## ACTIVITY
With pictures left out, set down exactly the lines from the line containing "Image resolution: width=404" through the last line of the data.

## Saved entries
-.-.-
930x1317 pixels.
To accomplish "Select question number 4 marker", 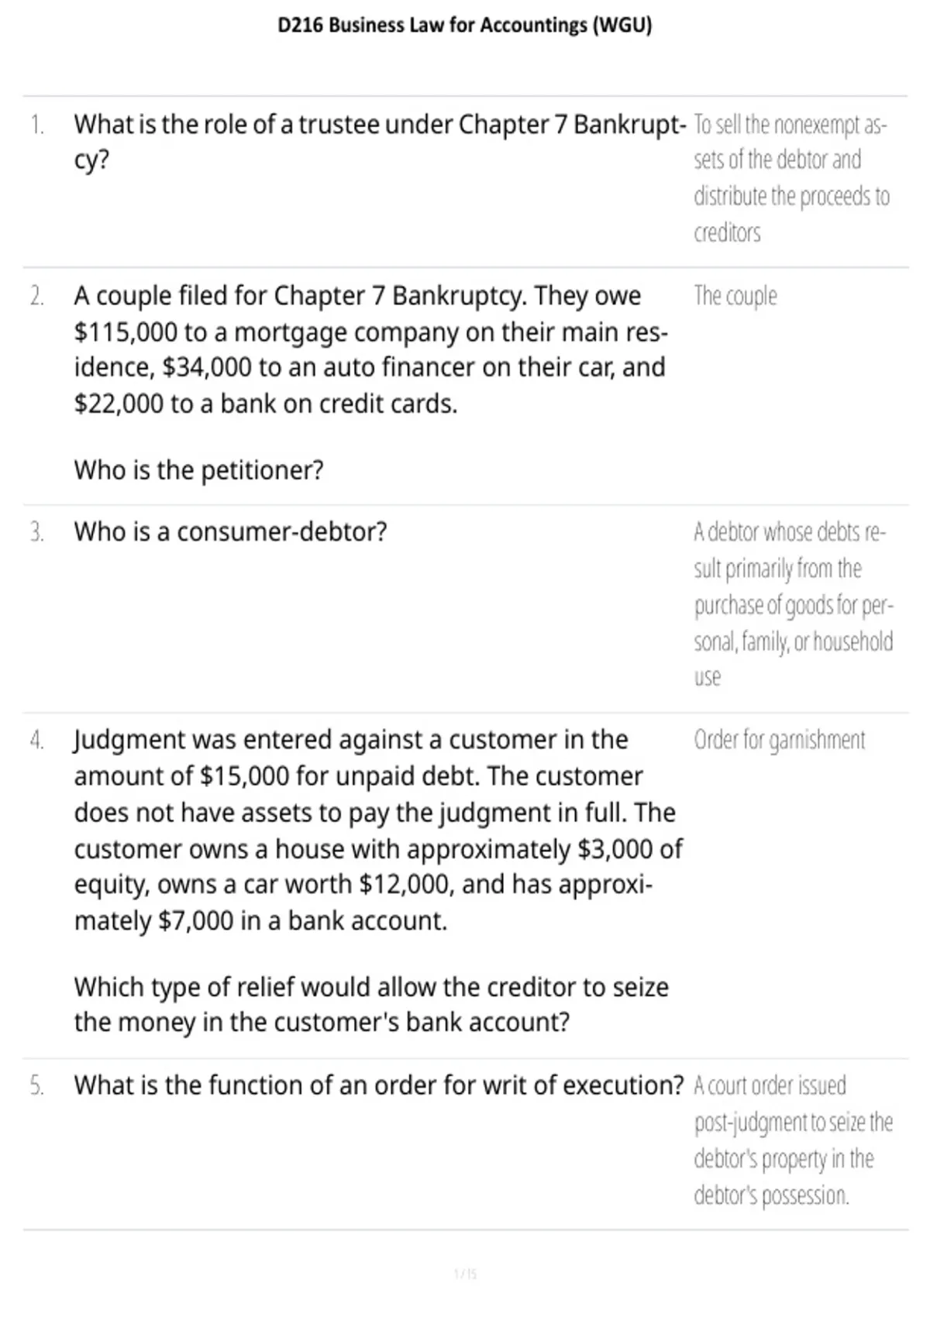I will (x=36, y=740).
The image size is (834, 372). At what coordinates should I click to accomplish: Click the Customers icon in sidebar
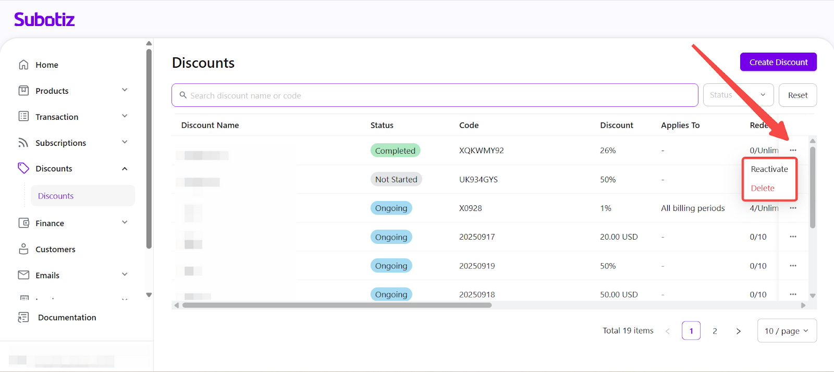(x=23, y=249)
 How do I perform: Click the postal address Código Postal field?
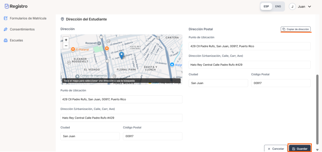[280, 83]
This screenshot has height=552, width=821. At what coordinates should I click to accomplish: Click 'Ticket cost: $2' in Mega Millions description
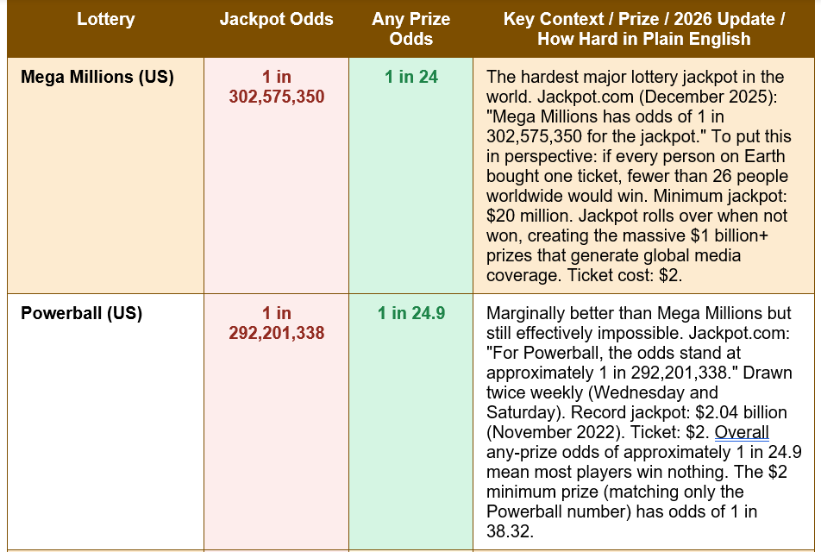(x=624, y=275)
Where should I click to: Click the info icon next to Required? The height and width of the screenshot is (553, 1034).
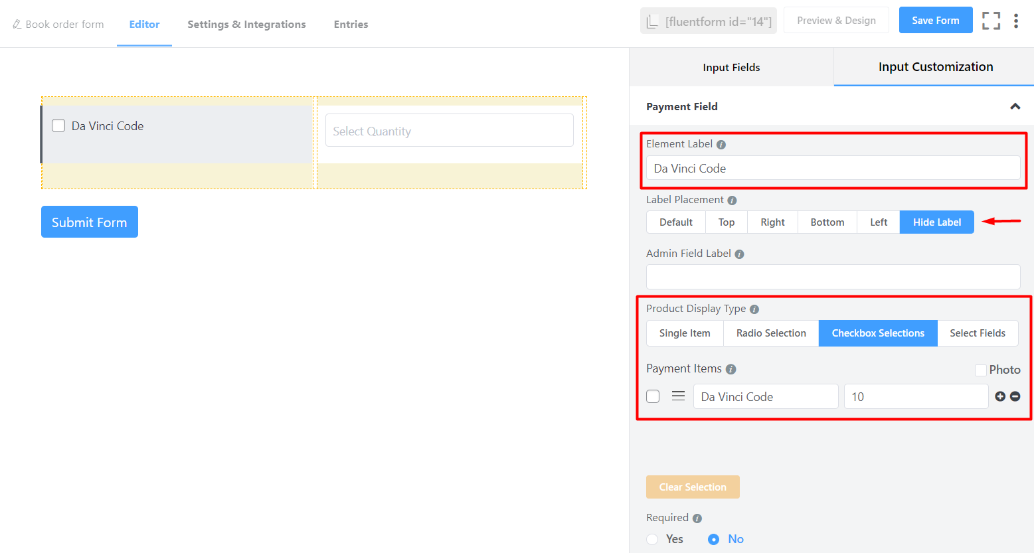coord(696,518)
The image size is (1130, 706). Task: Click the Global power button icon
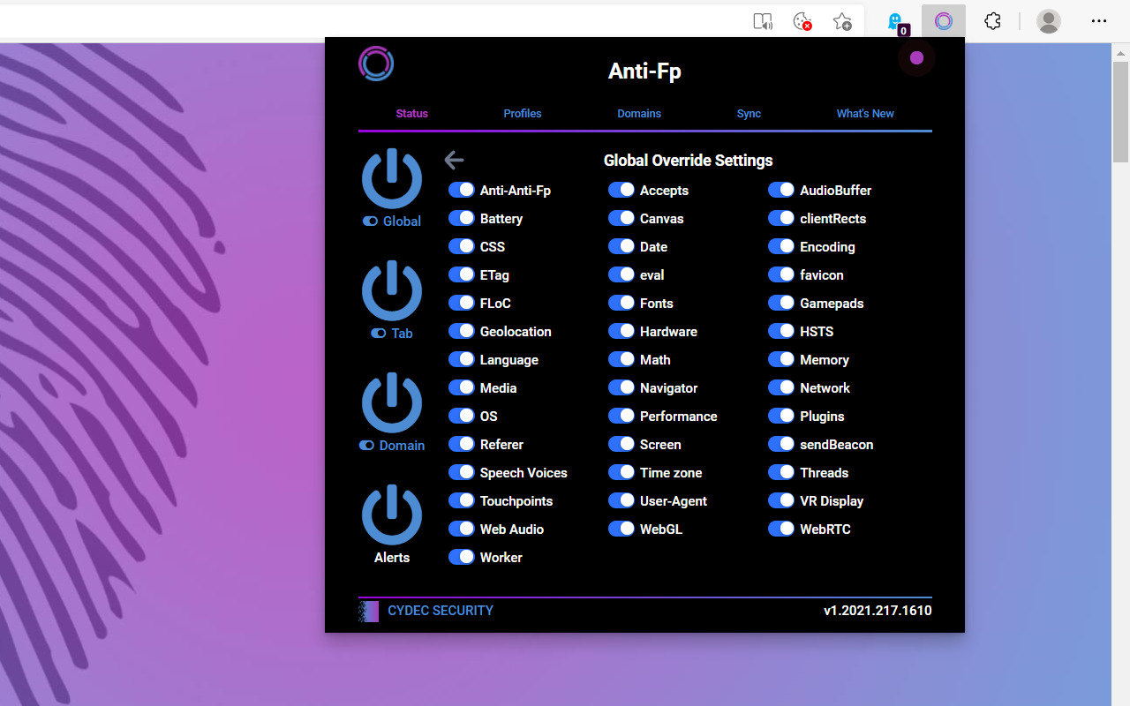coord(392,179)

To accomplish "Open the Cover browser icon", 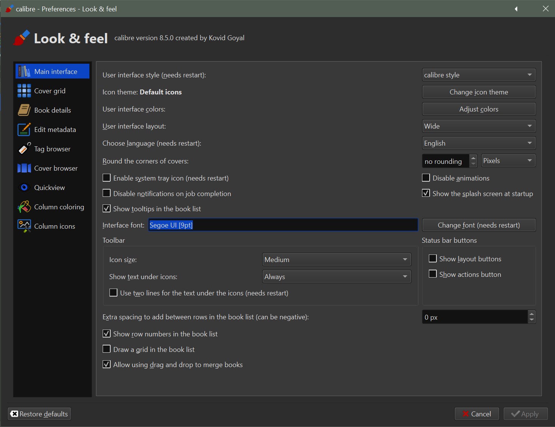I will point(24,168).
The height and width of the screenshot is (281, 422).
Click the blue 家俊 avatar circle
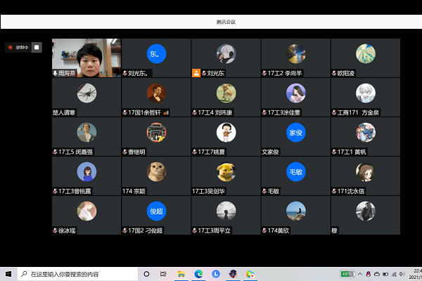tap(295, 132)
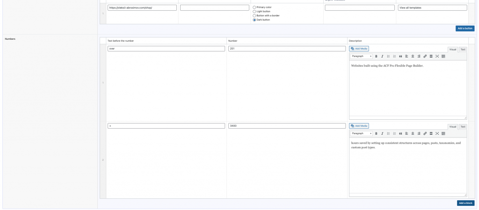Open fullscreen mode in second Description editor
The width and height of the screenshot is (479, 210).
click(437, 134)
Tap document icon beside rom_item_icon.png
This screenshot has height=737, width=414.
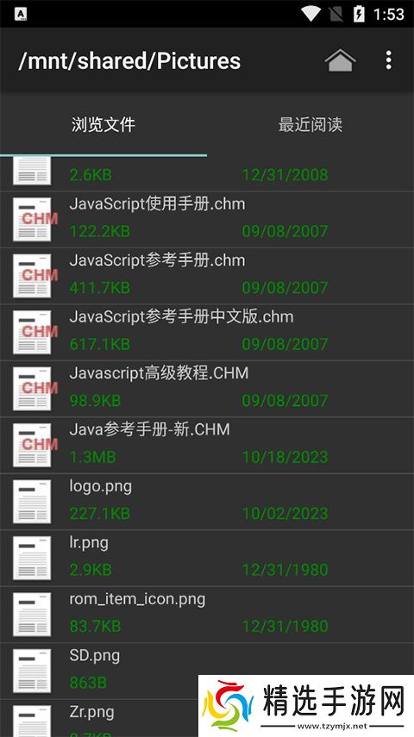[x=32, y=614]
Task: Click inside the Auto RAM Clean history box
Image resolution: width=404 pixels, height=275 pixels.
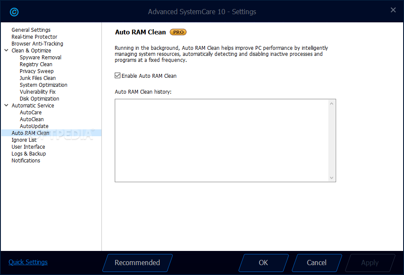Action: [x=222, y=141]
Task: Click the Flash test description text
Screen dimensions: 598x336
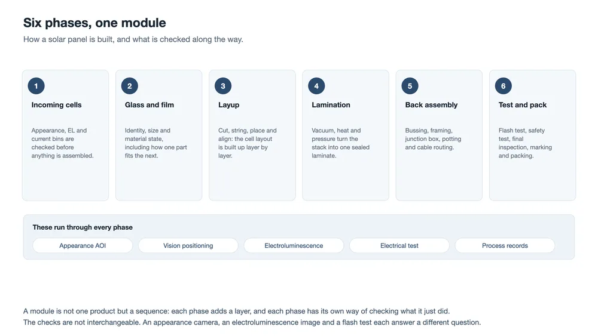Action: [x=525, y=143]
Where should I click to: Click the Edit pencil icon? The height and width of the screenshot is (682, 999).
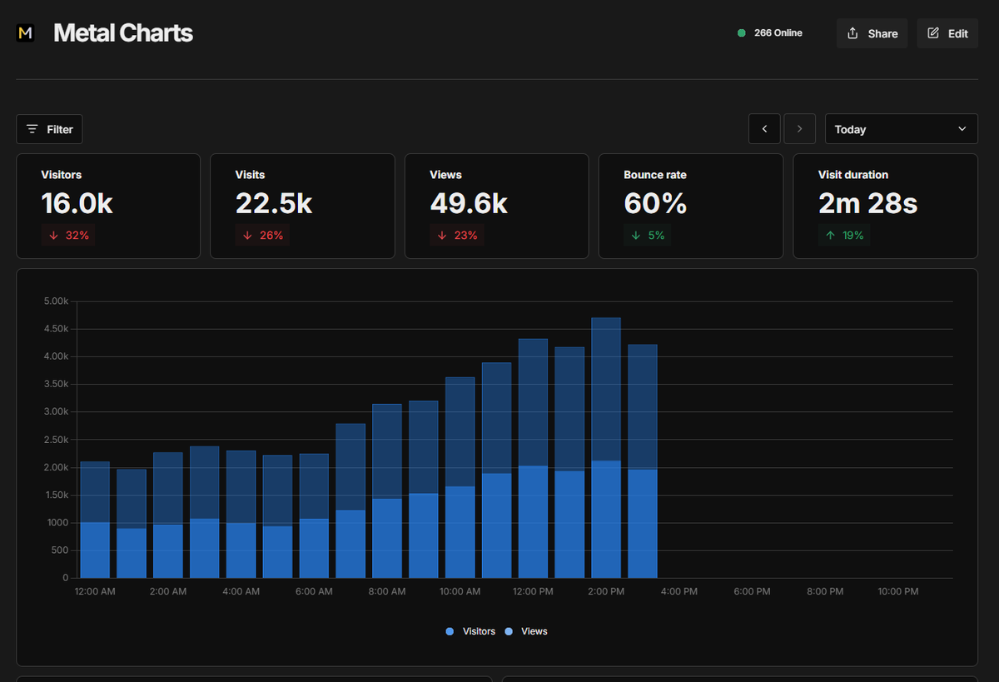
-.-.-
## WRITTEN SOLUTION
Image resolution: width=404 pixels, height=275 pixels.
Action: [x=222, y=141]
Task: Click the Flash test description text
Screen dimensions: 598x336
Action: [x=525, y=143]
Where should I click to: Click the Edit pencil icon? The height and width of the screenshot is (682, 999).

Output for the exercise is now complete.